ゲノムワイドなスプライシング効率を定量する SPLICE-q

 

 一般にイントロンは一次転写産物から取り除かれ、成熟RNA分子を形成するために、スプライシングと呼ばれる転写後プロセスが行われる。一次転写産物の効率的なスプライシングは、遺伝子発現に不可欠なステップであり、その制御ミスは多くのヒト疾患に関連している。したがって、このプロセスのダイナミクスと、転写産物の異常処理によって引き起こされる可能性のある障害をより良く理解するためには、スプライシング効率を定量化することが重要である。SPLICE-qは、ゲノム全体のスプライシング効率を定量化するための高速で使いやすいPythonツールである。このツールは、転写産物の処理ダイナミクスにおけるスプライシング効率の影響に焦点を当てた研究をサポートする。SPLICE-qは、鎖特異的RNA-seqから得られたアラインメントリードを用いて、各イントロンスプライシング効率を個別に定量し、他の遺伝子のエキソンなど他のゲノムエレメントとの重複に関する制限を異なるレベルで選択することが可能である。SPLICE-qを酵母とヒトの新生RNA-seqにおけるイントロン除去のダイナミクスをグローバルに評価するために適用した。また、患者をマッチングした前立腺がんサンプルのtotal RNA-seqを用いて、その応用を示した。
 SPLICE-qが新生RNA-seqのタイムコースを通してスプライシング効率の漸進的な増加を検出するのに適しており、単なる遺伝子発現レベルを超えてがんの進行を理解する上で有用であることを示している。SPLICE-qは、https://github.com/vrmelo/SPLICE-q で入手できる。

 

manual

https://github.com/vrmelo/SPLICE-q/wiki

 

特徴(レポジトリより)

 

インストール

mambaで環境を作ってpipで導入した。

OS

依存

  • Python 3.6+
  • PySam
  • InterLap
  • NumPy
  • Rich

Github

#PyPI
mamba create -n splice-q python=3 -y
conda activate splice-q
pip install SPLICE-q

#from source
git clone https://github.com/vrmelo/SPLICE-q
cd SPLICE-q
pip install -e .

SPLICE-q.py -h

$ SPLICE-q.py -h

usage: SPLICE-q.py [-h] -g  -b  [-o] [-q] [-i] [-f] [-l] [-r] [-c] [-p] [-x]

 

options:

  -h, --help            show this help message and exit

  -g , --gtffile        GTFfile provided by GENCODE or Ensembl.

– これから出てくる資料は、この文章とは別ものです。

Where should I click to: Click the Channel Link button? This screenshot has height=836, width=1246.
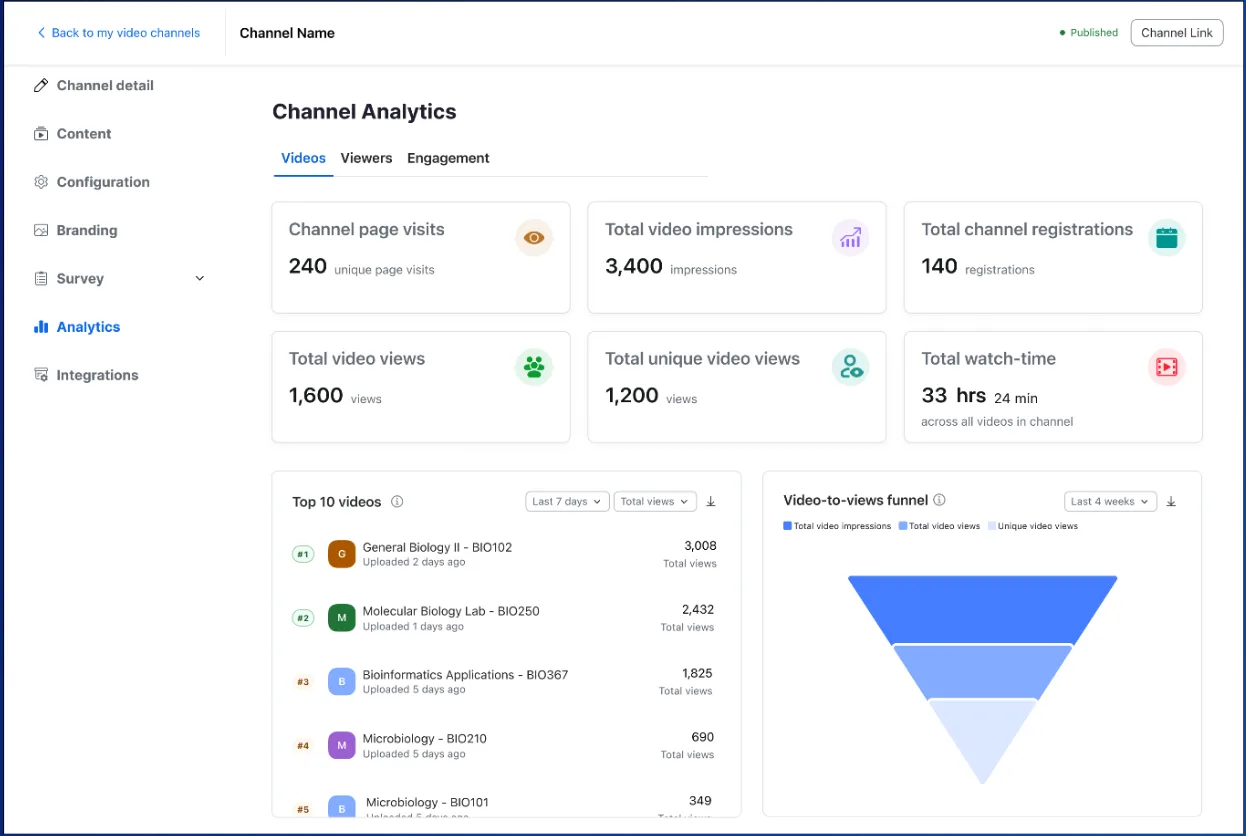tap(1177, 32)
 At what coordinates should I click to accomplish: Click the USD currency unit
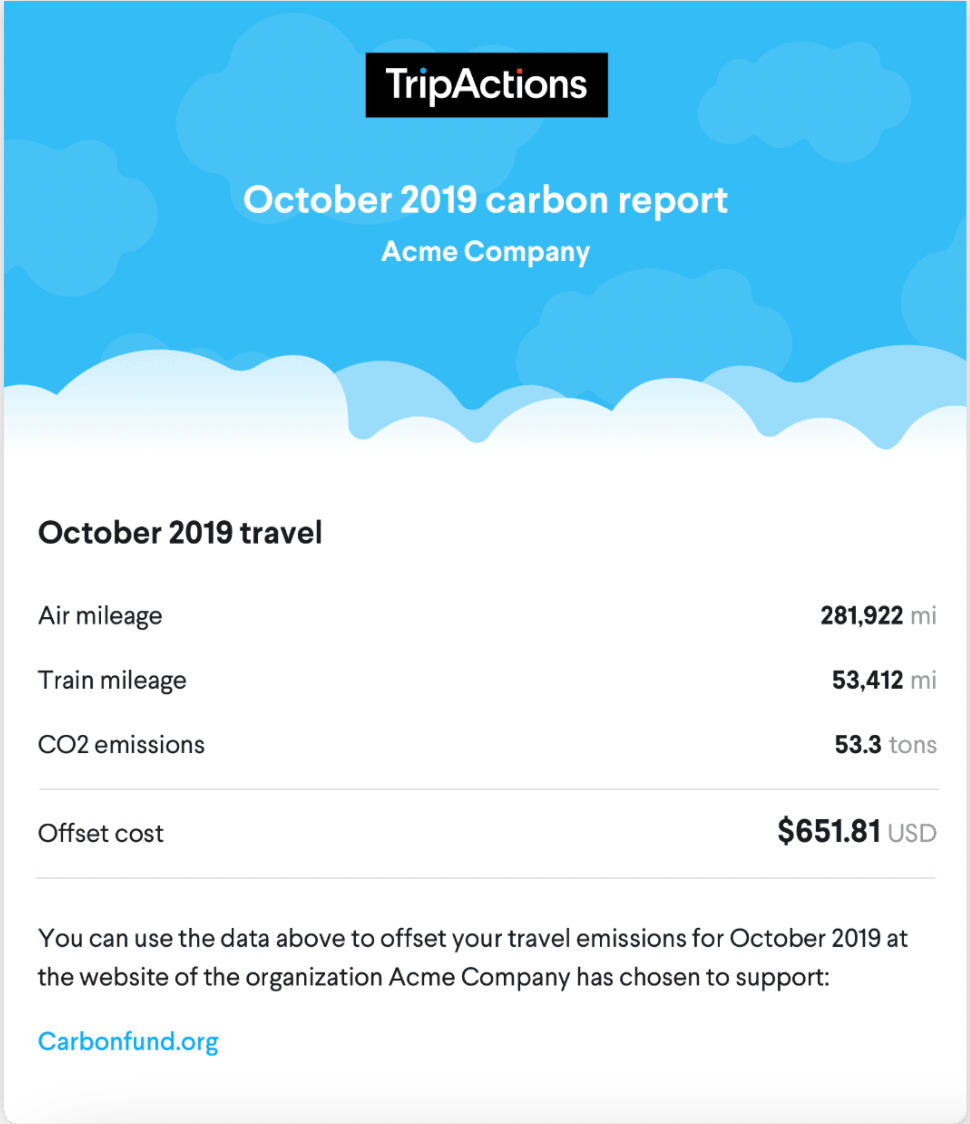pyautogui.click(x=912, y=833)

  -b , --bamfile        Sorted BAM file.

  -o , --outfile        Output file name.

  -q, --quiet           Enable quiet mode (only shows warnings and errors).

  -i, --IERatio         Running mode that additionally outputs the

Inverse Intron Expression Ratio (IER). Takes longer.

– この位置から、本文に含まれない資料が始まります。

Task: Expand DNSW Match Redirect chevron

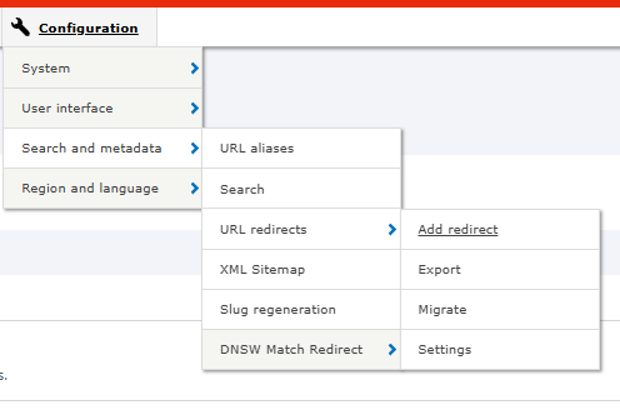Action: click(392, 349)
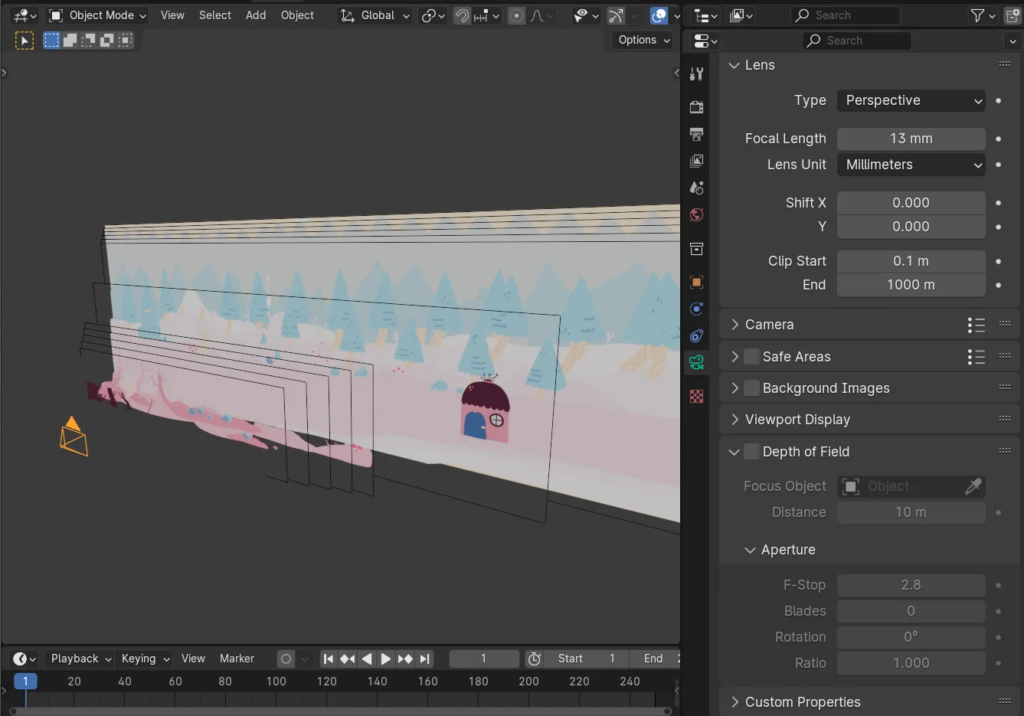Click the Focus Object eyedropper icon
Viewport: 1024px width, 716px height.
point(972,486)
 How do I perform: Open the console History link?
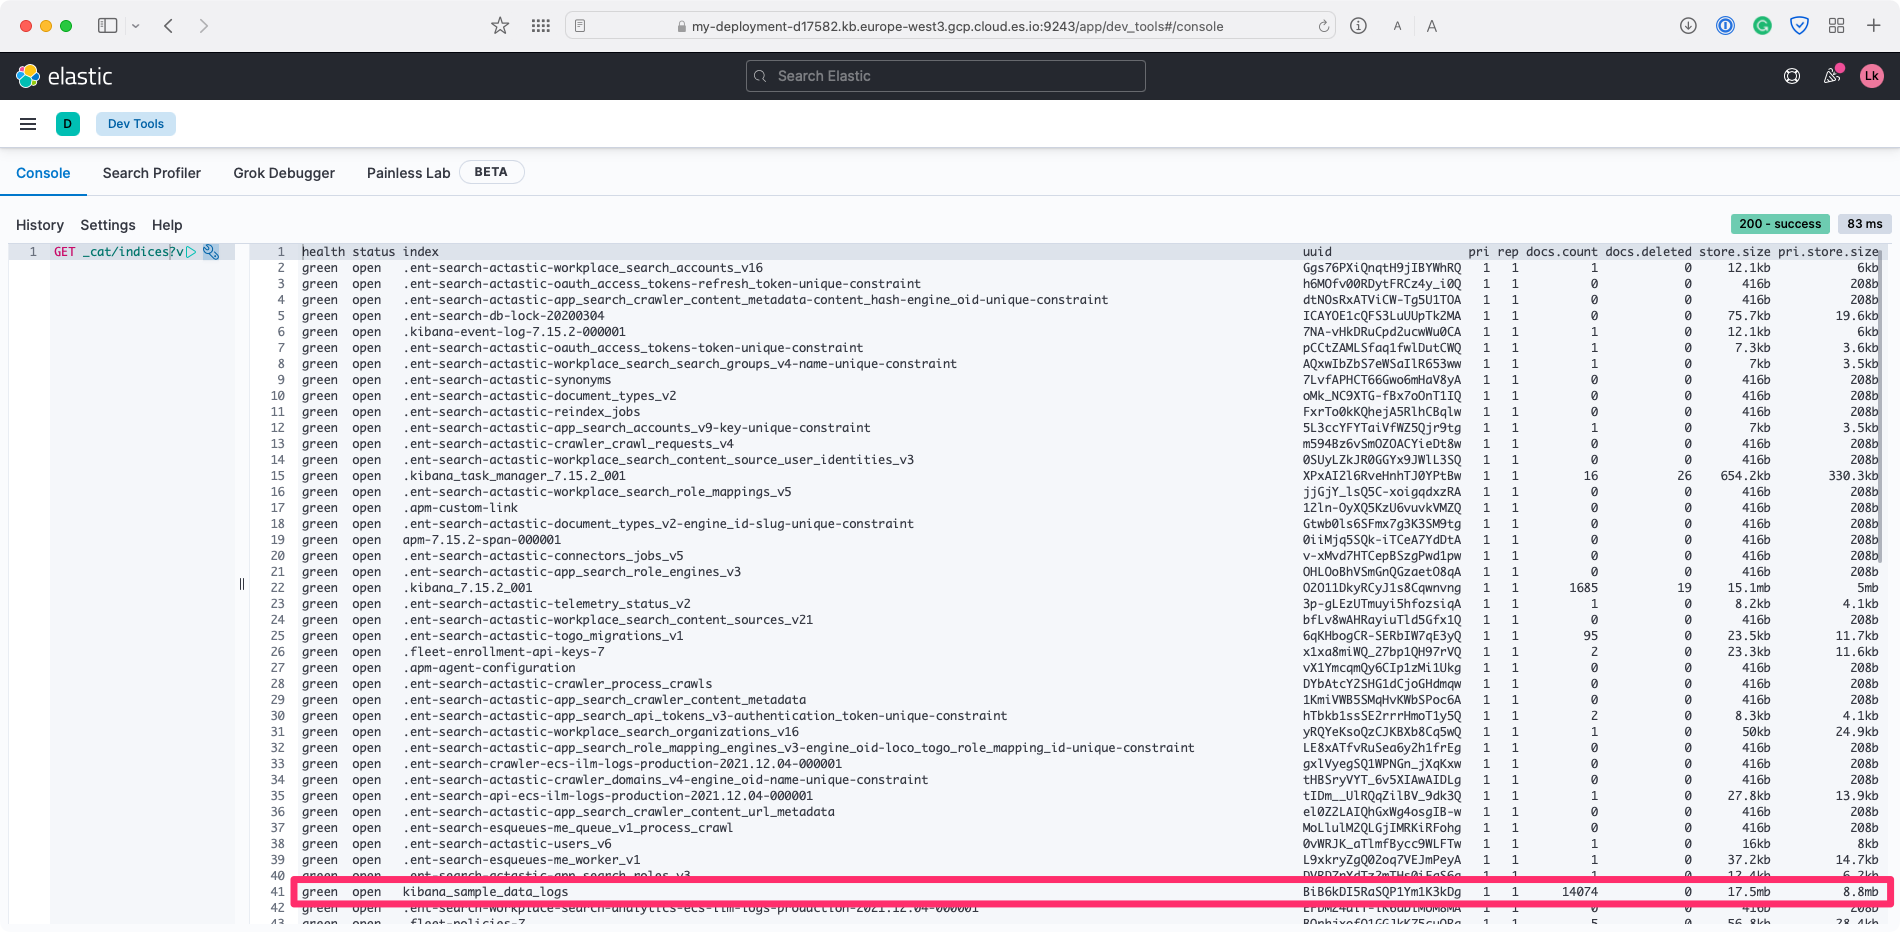click(x=40, y=225)
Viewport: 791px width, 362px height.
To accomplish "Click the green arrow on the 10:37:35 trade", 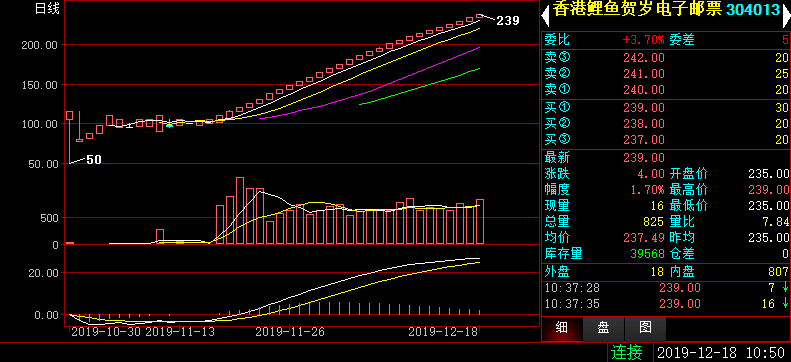I will tap(785, 304).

  -f , --filterLevel    Levels:1) Keeps all introns in the genome. 2) Keeps only introns whose SJs do not overlap with exons in different genes. 3) Keeps only introns that do not overlap with exons in other parts of the genome (Default).

  -l , --MinIntronLength

                        Minimum intron length. (Default = 30)

  -r , --MinReadQuality

                        Minimum read quality. (Default > 10)

  -c , --MinCoverage    Minimum coverage of each splice junctions.

(Default = 10)

  -p , --NrProcesses    Number of processes spawned to process chromosomes in parallel. 0 spawns as many as processors are available.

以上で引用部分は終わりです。